Expositor's Bible Commentary Commentary


Expositor's Bible Commentary Commentary
"And he said unto me, Depart: for I will send thee forth far hence unto the Gentiles." — Acts 22:21 (ASV)
Paul’s commission at Damascus to be God’s witness “to all men” was reaffirmed and amplified in a vision he received as he was praying in the temple, which most likely occurred on Paul’s return to Jerusalem three years after his conversion (cf. 9:26–29; Galatians 1:18–19). At that time, Luke tells us, Paul faced opposition from the Hellenistic Jews of the city, who viewed him as a renegade and sought to kill him (cf. 9:29). At a period in his life when he most needed divine direction and support, the same heavenly personage he met on the road to Damascus, the risen and exalted Jesus, directed him to “leave Jerusalem immediately, because they will not accept your testimony about me” (v.18).

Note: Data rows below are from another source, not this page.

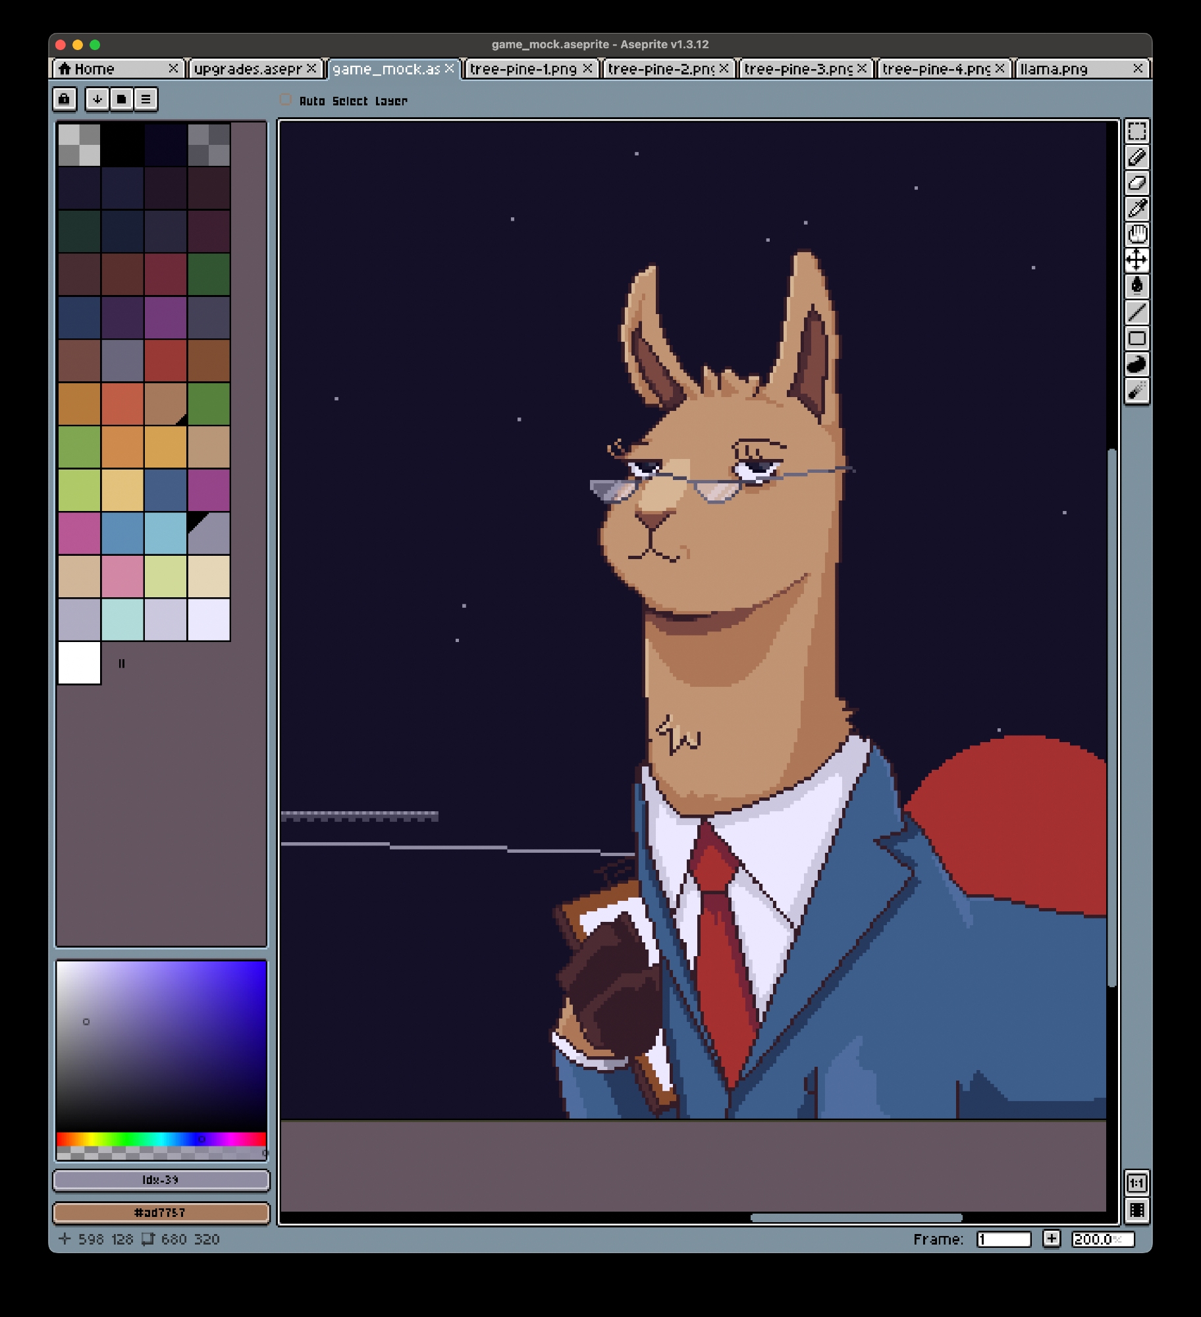Switch to the Line tool
Screen dimensions: 1201x1317
1136,312
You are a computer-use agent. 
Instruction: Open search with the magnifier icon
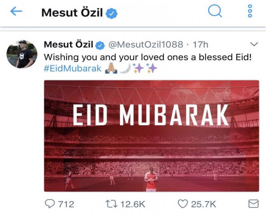pyautogui.click(x=215, y=11)
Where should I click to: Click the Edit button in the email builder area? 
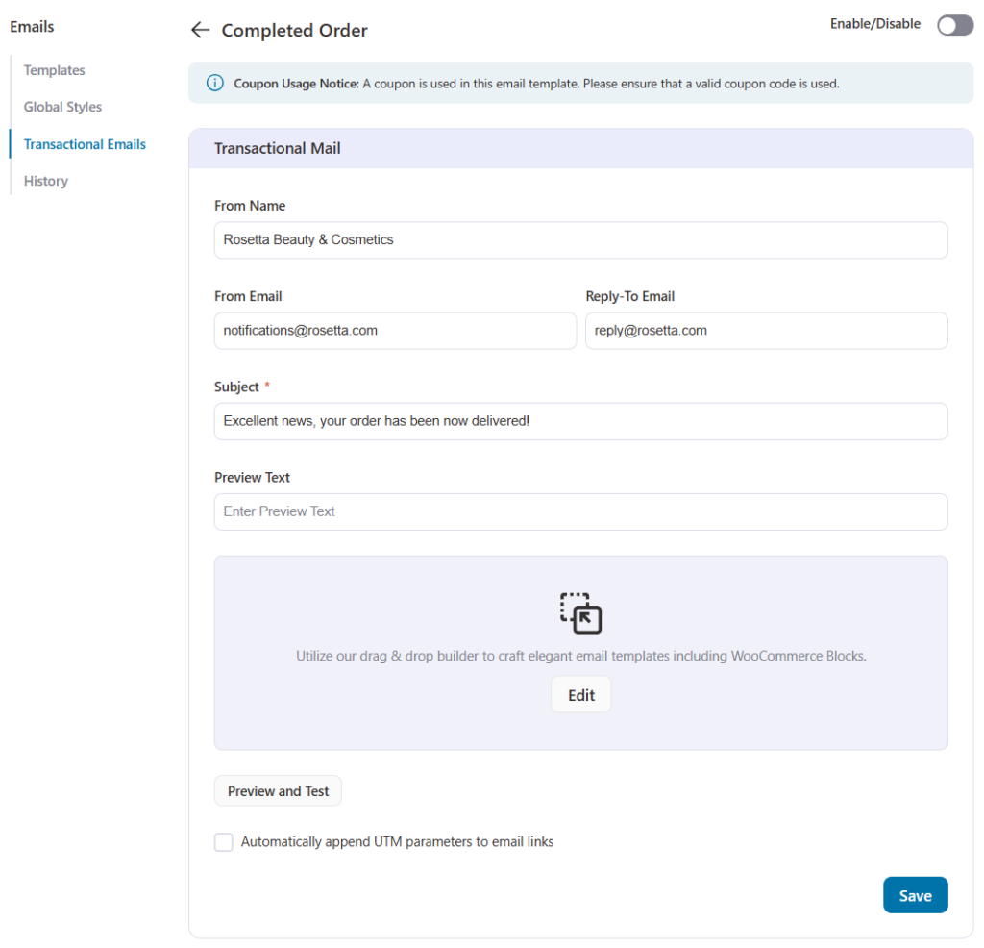580,693
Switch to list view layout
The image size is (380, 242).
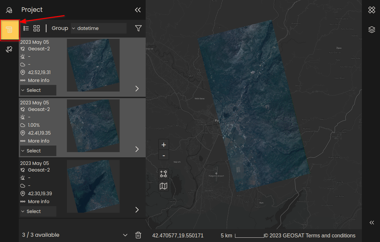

More important, the same exalted Jesus also ordered him: “Go, I will send you far away to the Gentiles” (v.21). Jerusalem, therefore, Paul says, was his intended place of witness, and the temple was God’s place of revelation. Nevertheless, his testimony was refused in the city, and by revelation his earlier commission “to all men” was to have explicit reference to Gentiles, those who are “far away” (GK 3426; cf. comments on 2:39).